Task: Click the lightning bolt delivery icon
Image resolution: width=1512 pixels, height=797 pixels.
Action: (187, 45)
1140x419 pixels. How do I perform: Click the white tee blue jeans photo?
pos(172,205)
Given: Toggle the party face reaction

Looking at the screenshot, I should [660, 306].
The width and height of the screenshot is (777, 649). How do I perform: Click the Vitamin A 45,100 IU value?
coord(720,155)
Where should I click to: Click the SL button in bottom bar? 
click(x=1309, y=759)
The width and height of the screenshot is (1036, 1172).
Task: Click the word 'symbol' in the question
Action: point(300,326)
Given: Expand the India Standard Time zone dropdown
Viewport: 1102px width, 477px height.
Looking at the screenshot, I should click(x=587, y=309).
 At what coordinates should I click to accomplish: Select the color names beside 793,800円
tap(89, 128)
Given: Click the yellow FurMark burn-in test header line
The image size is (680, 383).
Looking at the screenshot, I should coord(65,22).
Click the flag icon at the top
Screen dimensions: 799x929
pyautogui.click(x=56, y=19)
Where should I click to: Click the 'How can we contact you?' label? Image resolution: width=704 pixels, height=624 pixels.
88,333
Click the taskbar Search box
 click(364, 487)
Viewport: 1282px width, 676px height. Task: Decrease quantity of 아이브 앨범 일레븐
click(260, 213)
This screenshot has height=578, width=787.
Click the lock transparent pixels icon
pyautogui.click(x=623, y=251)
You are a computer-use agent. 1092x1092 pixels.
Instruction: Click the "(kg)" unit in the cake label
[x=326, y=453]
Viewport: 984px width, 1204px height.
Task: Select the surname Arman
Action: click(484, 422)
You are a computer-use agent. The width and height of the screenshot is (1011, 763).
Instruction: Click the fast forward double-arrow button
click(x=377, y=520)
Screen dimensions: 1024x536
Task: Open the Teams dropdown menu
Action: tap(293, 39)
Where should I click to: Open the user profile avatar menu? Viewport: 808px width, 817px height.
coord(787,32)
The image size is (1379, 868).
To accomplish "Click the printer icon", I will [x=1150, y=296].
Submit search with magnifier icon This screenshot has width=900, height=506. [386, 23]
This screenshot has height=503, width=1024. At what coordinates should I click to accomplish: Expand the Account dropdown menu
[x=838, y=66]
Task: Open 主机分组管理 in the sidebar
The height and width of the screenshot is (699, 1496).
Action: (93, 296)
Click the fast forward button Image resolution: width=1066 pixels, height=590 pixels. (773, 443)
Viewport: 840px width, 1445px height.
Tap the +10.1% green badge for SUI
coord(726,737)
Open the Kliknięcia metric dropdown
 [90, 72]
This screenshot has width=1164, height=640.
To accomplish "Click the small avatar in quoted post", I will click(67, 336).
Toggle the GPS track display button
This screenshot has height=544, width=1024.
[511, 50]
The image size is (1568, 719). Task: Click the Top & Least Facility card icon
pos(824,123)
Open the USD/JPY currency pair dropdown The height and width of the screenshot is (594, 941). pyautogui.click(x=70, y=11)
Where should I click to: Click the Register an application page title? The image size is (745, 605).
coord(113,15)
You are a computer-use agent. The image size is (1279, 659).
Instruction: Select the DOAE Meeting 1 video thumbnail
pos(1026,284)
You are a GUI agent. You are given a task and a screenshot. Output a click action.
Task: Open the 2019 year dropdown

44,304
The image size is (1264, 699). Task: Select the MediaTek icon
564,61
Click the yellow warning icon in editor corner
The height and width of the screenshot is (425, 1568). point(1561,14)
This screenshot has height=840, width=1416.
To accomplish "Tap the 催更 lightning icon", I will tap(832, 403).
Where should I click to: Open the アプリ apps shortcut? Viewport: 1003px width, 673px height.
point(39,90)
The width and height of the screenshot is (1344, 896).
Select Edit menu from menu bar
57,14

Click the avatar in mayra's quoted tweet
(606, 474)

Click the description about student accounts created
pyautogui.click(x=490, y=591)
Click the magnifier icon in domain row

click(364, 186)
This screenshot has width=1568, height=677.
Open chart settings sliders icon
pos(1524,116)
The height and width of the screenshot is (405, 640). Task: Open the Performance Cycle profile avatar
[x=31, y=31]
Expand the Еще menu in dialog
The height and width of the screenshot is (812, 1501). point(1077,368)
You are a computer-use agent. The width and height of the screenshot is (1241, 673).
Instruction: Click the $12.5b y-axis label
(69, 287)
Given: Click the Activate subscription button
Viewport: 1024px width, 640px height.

What is required: Everything from the first line of the records above to the line containing "is (1011, 763).", inclusive, should be repeated exactly; leave out the rest.

Task response:
Task: Click the lightning bolt delivery icon
Image resolution: width=1512 pixels, height=797 pixels.
Action: (187, 45)
1140x419 pixels. How do I perform: Click the white tee blue jeans photo?
pos(172,205)
Given: Toggle the party face reaction

Looking at the screenshot, I should [660, 306].
The width and height of the screenshot is (777, 649). How do I perform: Click the Vitamin A 45,100 IU value?
coord(720,155)
Where should I click to: Click the SL button in bottom bar? 
click(x=1309, y=759)
The width and height of the screenshot is (1036, 1172).
Task: Click the word 'symbol' in the question
Action: point(300,326)
Given: Expand the India Standard Time zone dropdown
Viewport: 1102px width, 477px height.
Looking at the screenshot, I should click(x=587, y=309).
 At what coordinates should I click to accomplish: Select the color names beside 793,800円
tap(89, 128)
Given: Click the yellow FurMark burn-in test header line
The image size is (680, 383).
Looking at the screenshot, I should coord(65,22).
Click the flag icon at the top
Screen dimensions: 799x929
pyautogui.click(x=56, y=19)
Where should I click to: Click the 'How can we contact you?' label? Image resolution: width=704 pixels, height=624 pixels.
88,333
Click the taskbar Search box
 click(364, 487)
Viewport: 1282px width, 676px height. Task: Decrease quantity of 아이브 앨범 일레븐
click(260, 213)
This screenshot has height=578, width=787.
Click the lock transparent pixels icon
pyautogui.click(x=623, y=251)
You are a computer-use agent. 1092x1092 pixels.
Instruction: Click the "(kg)" unit in the cake label
[x=326, y=453]
Viewport: 984px width, 1204px height.
Task: Select the surname Arman
Action: click(484, 422)
You are a computer-use agent. The width and height of the screenshot is (1011, 763).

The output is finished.